Retype everything in the listing from the line containing "This screenshot has height=1080, width=1920." down to the line containing "center [642, 1000].", including both of those lines, without changing a character.

> _EXERCISE DATA_
——————

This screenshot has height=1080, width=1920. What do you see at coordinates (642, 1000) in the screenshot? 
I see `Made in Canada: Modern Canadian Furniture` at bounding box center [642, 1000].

——————

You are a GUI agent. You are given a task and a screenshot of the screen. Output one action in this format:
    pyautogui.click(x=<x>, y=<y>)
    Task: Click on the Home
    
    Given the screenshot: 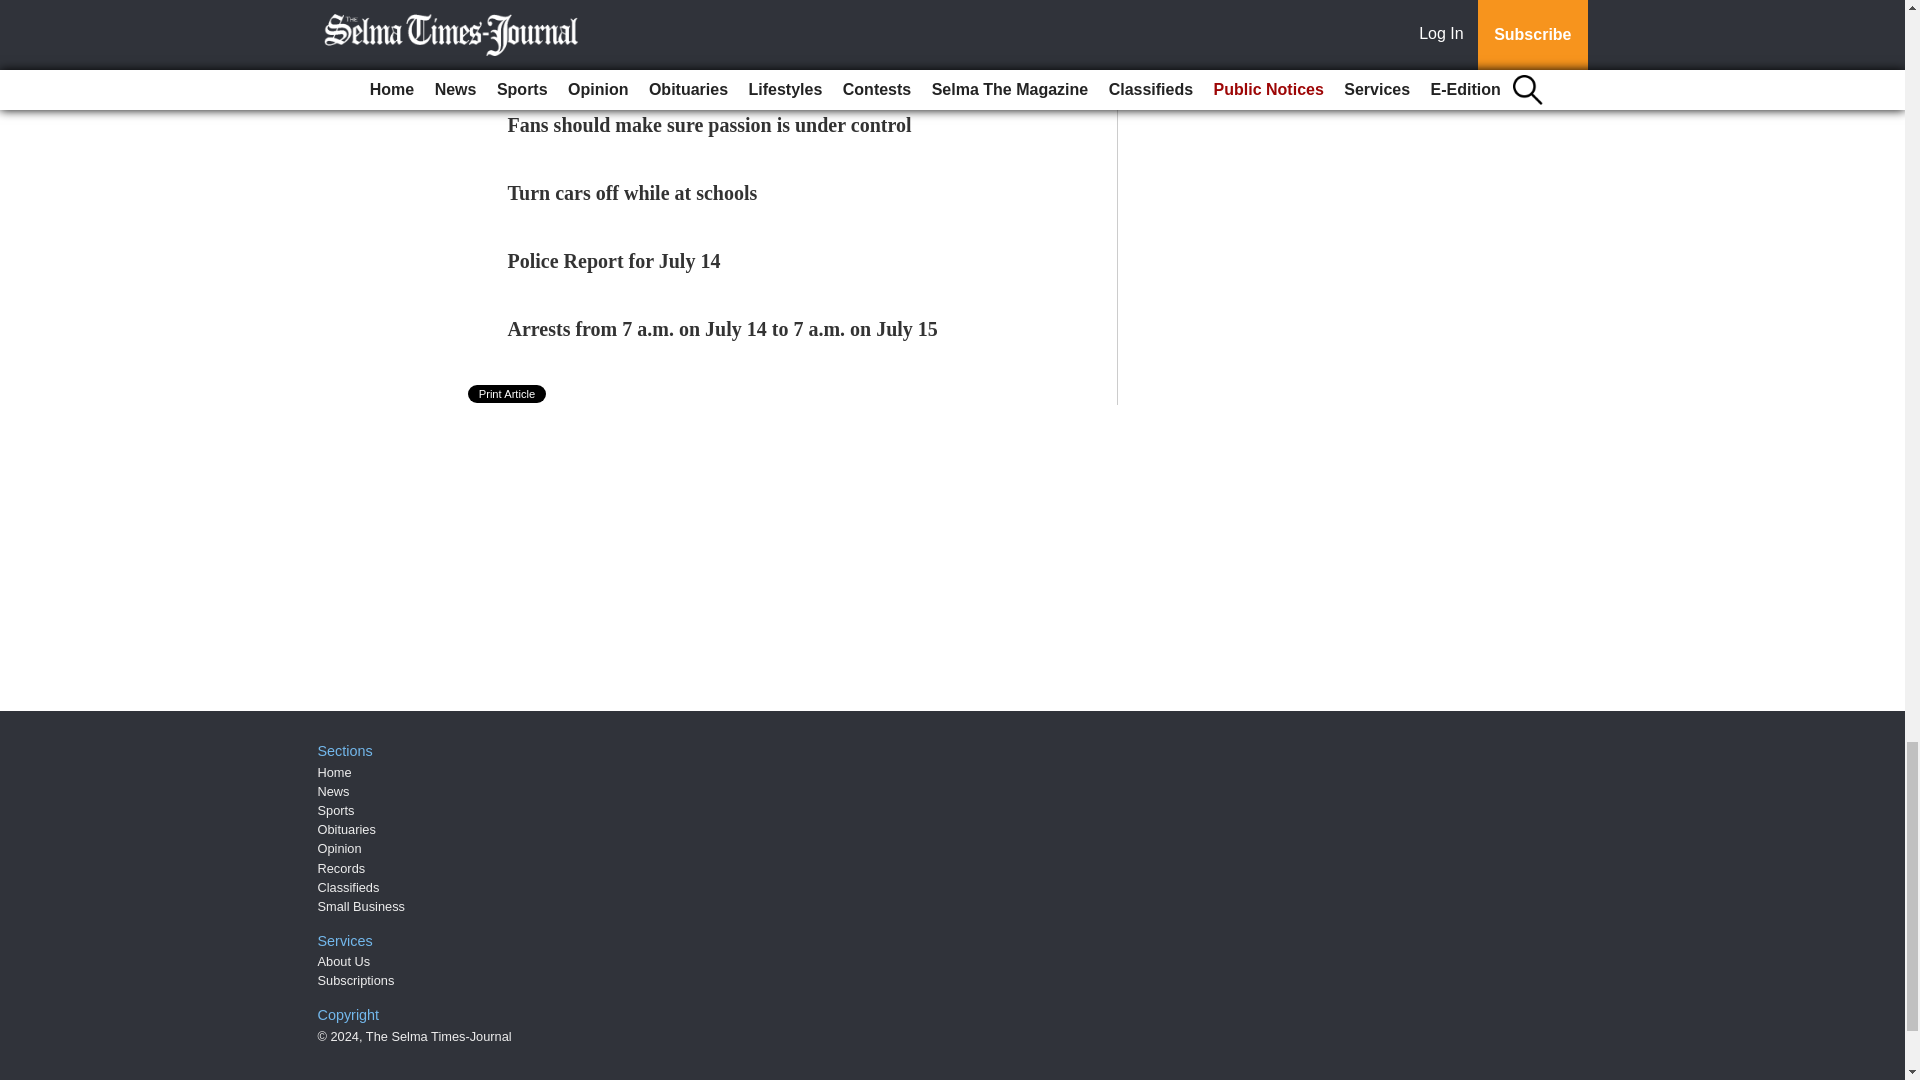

——————

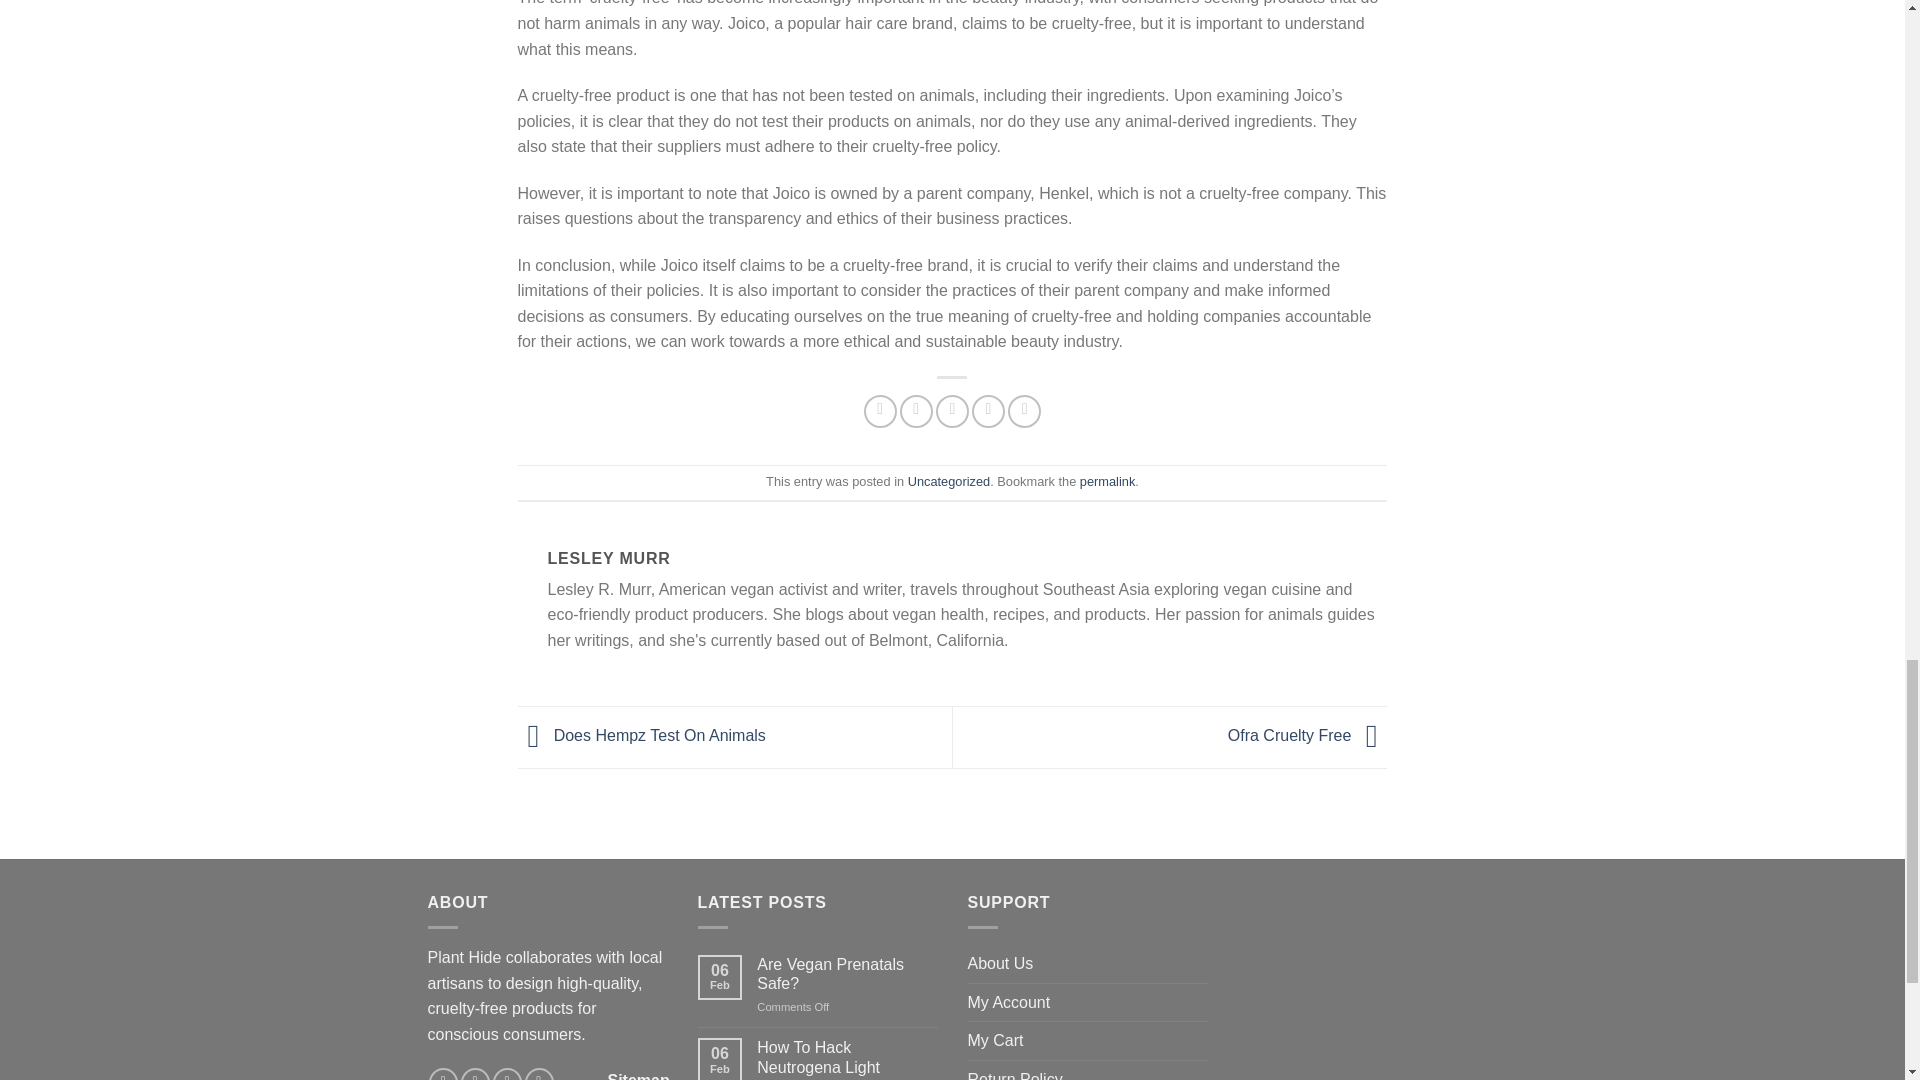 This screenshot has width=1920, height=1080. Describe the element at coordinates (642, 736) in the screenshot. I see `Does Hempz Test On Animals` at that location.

——————

> _WORKED SOLUTION_
This screenshot has height=1080, width=1920. What do you see at coordinates (642, 1000) in the screenshot? 
I see `Made in Canada: Modern Canadian Furniture` at bounding box center [642, 1000].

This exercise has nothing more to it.